Charlotte Community Recovery Task Force - Small Business, Housing and the Airport
Mayor Vi Lyles and Charlotte City Council have assembled the Community Recovery Task Force to support families and businesses through the COVID-19 pandemic and help plan for recovery. The task force will focus on three specific areas: Small Business, Housing, and the Airport. Task force objectives include:
Anticipating and planning for Charlotte's post-recovery challenges
Listening to the community regarding the challenges people are facing as they navigate a new working and living environment
Developing recommendations for how Charlotte, specifically city government, can pivot to support changes needed as a result of the pandemic
Providing residents with a long-term vision for a healthy, stable economic and civic environment
Mayor Lyles and Mayor Pro Tem Julie Eiselt will lead the task force and develop the final community report. Each Recovery task force area includes four city council members and seven sector leaders.
Each meeting will be broadcast on the Gov Channel and Gov Channel online, and livestreamed to Facebook and YouTube. A playlist of previous Task Force meetings is available on YouTube.

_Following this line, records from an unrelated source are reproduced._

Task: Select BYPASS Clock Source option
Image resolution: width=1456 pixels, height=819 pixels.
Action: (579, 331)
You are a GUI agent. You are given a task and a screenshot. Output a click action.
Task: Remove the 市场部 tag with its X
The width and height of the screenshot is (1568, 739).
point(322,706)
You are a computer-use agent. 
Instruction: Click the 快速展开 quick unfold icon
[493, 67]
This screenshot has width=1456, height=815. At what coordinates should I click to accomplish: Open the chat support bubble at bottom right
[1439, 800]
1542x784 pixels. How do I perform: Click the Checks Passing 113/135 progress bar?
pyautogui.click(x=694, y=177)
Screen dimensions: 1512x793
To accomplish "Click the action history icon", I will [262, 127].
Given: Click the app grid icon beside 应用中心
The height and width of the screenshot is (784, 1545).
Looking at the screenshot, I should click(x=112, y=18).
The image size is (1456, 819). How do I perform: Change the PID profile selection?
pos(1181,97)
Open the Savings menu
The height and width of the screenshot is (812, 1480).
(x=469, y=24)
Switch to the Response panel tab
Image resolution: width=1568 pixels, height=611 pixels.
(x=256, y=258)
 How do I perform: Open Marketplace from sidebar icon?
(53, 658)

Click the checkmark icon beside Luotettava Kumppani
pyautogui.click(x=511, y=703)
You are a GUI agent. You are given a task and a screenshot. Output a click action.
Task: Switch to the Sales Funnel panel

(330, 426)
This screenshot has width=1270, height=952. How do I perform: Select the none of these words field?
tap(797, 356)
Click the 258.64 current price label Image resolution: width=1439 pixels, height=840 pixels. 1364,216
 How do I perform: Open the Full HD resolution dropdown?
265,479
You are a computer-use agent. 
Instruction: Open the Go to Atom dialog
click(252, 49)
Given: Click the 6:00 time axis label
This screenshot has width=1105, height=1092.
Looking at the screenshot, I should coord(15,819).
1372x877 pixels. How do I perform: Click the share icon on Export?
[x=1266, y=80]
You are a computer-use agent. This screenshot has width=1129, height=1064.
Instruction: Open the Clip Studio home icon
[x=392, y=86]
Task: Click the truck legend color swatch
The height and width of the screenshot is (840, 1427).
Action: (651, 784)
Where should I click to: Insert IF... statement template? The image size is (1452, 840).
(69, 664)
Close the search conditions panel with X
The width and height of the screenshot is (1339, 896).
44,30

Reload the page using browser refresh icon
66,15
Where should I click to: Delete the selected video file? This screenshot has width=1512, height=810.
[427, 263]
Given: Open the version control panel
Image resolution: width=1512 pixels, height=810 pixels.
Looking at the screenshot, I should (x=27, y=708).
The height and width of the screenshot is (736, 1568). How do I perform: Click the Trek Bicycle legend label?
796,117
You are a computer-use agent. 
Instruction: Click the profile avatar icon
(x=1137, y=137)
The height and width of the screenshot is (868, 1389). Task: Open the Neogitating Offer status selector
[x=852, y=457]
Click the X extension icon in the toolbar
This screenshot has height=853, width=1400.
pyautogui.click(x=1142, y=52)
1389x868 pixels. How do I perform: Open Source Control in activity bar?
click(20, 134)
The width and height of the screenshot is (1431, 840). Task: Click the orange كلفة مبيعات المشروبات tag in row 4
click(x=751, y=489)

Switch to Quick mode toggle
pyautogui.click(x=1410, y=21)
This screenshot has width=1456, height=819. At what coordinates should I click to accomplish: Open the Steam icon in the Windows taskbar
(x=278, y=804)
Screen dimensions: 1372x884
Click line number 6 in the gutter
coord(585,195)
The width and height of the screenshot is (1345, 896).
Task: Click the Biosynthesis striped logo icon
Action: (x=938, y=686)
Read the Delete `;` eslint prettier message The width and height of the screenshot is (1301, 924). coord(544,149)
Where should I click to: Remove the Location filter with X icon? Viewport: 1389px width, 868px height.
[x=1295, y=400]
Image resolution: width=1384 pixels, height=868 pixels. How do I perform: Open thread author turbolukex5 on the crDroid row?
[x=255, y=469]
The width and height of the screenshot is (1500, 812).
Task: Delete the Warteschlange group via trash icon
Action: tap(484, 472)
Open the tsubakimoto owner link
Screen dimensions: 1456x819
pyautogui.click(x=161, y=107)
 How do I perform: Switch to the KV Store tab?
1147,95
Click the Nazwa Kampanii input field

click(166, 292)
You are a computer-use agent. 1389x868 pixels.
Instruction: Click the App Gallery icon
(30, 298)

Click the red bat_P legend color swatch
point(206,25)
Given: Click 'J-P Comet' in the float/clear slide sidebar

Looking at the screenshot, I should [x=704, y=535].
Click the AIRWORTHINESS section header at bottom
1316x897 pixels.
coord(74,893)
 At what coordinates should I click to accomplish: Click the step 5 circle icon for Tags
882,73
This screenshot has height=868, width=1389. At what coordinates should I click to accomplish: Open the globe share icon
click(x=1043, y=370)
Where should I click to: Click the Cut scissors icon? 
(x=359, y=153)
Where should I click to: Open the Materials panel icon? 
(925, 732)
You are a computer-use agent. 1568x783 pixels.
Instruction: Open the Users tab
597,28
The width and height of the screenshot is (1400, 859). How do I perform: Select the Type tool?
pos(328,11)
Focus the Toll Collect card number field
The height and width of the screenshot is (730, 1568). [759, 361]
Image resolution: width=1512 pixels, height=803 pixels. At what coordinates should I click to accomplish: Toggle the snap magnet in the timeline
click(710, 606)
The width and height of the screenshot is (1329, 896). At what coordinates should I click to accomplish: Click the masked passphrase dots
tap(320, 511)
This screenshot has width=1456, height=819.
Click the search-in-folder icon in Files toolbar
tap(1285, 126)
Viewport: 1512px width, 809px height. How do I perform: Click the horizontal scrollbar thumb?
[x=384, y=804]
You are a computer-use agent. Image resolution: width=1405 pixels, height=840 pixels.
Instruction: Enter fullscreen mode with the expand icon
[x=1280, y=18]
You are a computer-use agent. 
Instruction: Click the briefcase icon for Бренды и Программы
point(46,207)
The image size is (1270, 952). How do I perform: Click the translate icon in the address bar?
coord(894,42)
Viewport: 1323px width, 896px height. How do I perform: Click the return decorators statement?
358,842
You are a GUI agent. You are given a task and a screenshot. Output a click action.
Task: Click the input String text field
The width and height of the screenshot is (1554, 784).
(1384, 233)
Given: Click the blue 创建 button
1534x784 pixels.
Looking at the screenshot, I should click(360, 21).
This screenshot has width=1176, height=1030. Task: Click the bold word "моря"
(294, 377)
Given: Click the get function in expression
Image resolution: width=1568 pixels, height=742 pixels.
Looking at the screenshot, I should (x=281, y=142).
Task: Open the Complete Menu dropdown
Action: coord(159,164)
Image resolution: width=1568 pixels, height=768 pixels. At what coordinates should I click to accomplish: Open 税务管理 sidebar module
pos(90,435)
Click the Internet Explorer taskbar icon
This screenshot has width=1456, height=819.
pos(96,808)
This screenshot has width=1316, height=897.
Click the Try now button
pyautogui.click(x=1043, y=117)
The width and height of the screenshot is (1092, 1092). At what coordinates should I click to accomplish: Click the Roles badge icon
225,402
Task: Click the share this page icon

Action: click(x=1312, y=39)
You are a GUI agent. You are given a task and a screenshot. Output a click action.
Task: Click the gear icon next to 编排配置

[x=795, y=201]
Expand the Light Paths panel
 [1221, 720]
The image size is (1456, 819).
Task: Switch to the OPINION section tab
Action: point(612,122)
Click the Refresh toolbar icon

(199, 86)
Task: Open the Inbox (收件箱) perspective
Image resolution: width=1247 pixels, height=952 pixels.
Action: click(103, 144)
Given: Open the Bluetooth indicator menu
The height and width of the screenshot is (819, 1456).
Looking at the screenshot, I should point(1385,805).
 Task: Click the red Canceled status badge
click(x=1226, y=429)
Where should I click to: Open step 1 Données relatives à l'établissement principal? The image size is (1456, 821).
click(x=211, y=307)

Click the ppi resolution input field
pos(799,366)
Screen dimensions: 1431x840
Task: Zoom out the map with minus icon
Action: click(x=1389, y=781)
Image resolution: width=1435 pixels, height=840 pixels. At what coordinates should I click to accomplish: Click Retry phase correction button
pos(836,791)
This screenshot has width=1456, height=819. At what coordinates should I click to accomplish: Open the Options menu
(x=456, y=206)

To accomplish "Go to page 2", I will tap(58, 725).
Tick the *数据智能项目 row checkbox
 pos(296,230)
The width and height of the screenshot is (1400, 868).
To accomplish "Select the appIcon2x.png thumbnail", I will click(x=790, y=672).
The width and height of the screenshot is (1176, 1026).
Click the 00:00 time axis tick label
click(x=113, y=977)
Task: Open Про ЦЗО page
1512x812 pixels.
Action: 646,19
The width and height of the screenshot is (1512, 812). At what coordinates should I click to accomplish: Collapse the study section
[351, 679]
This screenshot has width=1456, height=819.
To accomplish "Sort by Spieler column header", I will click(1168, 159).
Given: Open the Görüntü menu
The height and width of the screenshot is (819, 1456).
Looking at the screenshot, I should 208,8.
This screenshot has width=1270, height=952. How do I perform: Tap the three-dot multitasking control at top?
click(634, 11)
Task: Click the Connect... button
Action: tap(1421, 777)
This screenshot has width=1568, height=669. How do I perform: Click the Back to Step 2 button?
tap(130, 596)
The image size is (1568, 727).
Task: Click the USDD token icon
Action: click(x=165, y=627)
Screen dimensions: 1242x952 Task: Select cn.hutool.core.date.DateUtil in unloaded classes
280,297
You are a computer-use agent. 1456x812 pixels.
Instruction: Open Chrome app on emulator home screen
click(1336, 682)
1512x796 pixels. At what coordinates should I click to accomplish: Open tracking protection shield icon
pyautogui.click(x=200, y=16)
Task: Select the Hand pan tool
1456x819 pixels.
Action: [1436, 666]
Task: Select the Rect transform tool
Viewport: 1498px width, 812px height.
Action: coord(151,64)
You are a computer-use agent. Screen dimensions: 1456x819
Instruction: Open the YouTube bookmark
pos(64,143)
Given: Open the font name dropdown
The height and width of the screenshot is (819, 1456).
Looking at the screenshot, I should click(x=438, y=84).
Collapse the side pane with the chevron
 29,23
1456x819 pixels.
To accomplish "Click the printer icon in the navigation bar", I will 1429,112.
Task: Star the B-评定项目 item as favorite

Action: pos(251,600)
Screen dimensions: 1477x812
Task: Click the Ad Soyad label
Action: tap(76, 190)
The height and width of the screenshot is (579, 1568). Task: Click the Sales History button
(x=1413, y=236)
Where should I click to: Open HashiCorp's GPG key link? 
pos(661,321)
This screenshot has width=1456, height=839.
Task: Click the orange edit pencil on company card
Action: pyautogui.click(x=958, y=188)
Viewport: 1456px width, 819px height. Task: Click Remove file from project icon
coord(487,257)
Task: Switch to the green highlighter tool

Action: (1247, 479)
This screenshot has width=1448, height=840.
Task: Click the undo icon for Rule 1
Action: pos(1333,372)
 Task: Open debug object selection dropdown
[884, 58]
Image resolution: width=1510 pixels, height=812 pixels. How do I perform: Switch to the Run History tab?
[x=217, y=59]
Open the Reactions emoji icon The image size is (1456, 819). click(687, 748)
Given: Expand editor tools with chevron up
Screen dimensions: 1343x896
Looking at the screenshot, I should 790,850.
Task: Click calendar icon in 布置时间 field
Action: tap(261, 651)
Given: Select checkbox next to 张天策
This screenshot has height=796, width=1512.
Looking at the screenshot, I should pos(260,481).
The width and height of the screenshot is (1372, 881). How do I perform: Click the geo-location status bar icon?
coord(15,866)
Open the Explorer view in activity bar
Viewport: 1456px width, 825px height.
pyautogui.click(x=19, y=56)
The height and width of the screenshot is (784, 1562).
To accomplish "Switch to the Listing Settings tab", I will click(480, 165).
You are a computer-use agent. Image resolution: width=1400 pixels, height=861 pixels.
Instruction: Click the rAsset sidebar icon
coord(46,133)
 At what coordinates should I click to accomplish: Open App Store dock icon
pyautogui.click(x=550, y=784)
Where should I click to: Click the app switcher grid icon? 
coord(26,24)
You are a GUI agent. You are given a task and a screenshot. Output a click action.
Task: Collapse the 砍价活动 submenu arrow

Housing Task Force Group Next meeting: Thursday, May 21, noon to 1:30 p.m. Send your questions, recommendations or stories to Housingtaskforce@charlottenc.gov.
Documents from all meetings may be accessed here scroll to bottom for the Housing Task force
City Council Members
Malcolm Graham
Braxton Winston
Larken Egleston
Renee Johnson
Sector Leaders
Lee Cochran Senior Vice President Laurel Street Residential
Fred Dodson Executive Vice President The Housing Partnership
T. Anthony Lindsey Commissioner, NC Real Estate Commission Caldwell Banker Residential Brokerage
Connie Staudinger Executive Vice President Horizon Development Properties/ Inlivian
Pamela Wideman Director Housing & Neighborhood Services
Kathy Cummings Senior Vice President Homeownership Solutions & Affordable Housing Programs Bank of America
Kim Graham Executive Director Greater Charlotte Apartment Association
Deronda Metz Director of Social Services Salvation Army Center of Hope Shelter
The first two meetings were focused on leve lsetting the impacts of COVID-19. Following this, the Task Force developed and adopted a work plan and has begun researching and discussing work plan items such that recommendations can be brought back to City Council (see below for more details on the work plan).
The Task Force has received presentations from:
• Anthony Trotman, Mecklenburg County Assistant Manager (Lead agency for homelessness support and services)
• Kathryn Firmin-Sellers, United Way of Central Carolinas (COVID-19 Response Fund)
• Daniel Mosteller, N.C. District Attorney’s Office (landlord-tenant laws as relates to the eviction-stay order regarding hotel residents)
• Judge Kimberly Best and Judge Elizabeth Trosch, Mecklenburg County District Court (eviction process and current status of evictions)
• Mary Williams, City’s Community Relations Department (Eviction avoidance through Dispute Settlement Program/Landlord-Tenant Mediation) Action Plan:
The Task Force adopted a 90-day work plan on May 7, 2020. The work plan consists of items in seven key categories:
1. Increasing the Supply of Affordable Housing,
2. Financial Assistance,
3. Evictions,
4. Homelessness and Supportive Services,
5. Regulatory and Legislative Issues,
6. Marketing and Communications, and
7. General
Each category in the work plan has been assigned a timeline that identifies when the task will be discussed at a meeting. Sector Task Force members will lead each work plan category based on their area of expertise. The role of the lead is to gather information to understand what is happening in the community related to the issue, and to lead the discussion for each item. City Council members were not assigned as leads so that they could float between each work plan category as needed.
For each item in the work plan, time will be allotted for public hearings/public testimonies, including bringing in subject matter experts. Leads will be responsible for identifying these subject matter experts.
Overview of Next Steps: While acknowledging that many residents are grappling with both current and soon to be delinquent mortgage and rent relief coupled with building on information learned in a recent Housing Recovery Task Force meeting about the 1,800 pending evictions when the courts reopen on June 1, 2020; The following view to the following table details a proposal for dispersing $10 million of the $20 million of funding to address affordable housing in our community. This recommended spending supports work plan items 1, 2 and 4.


The Task Force will continue to meet weekly to work on items in the work plan. A final report will be submitted to City Council with recommendations; recommendations related to urgent items will be brought forward as needed.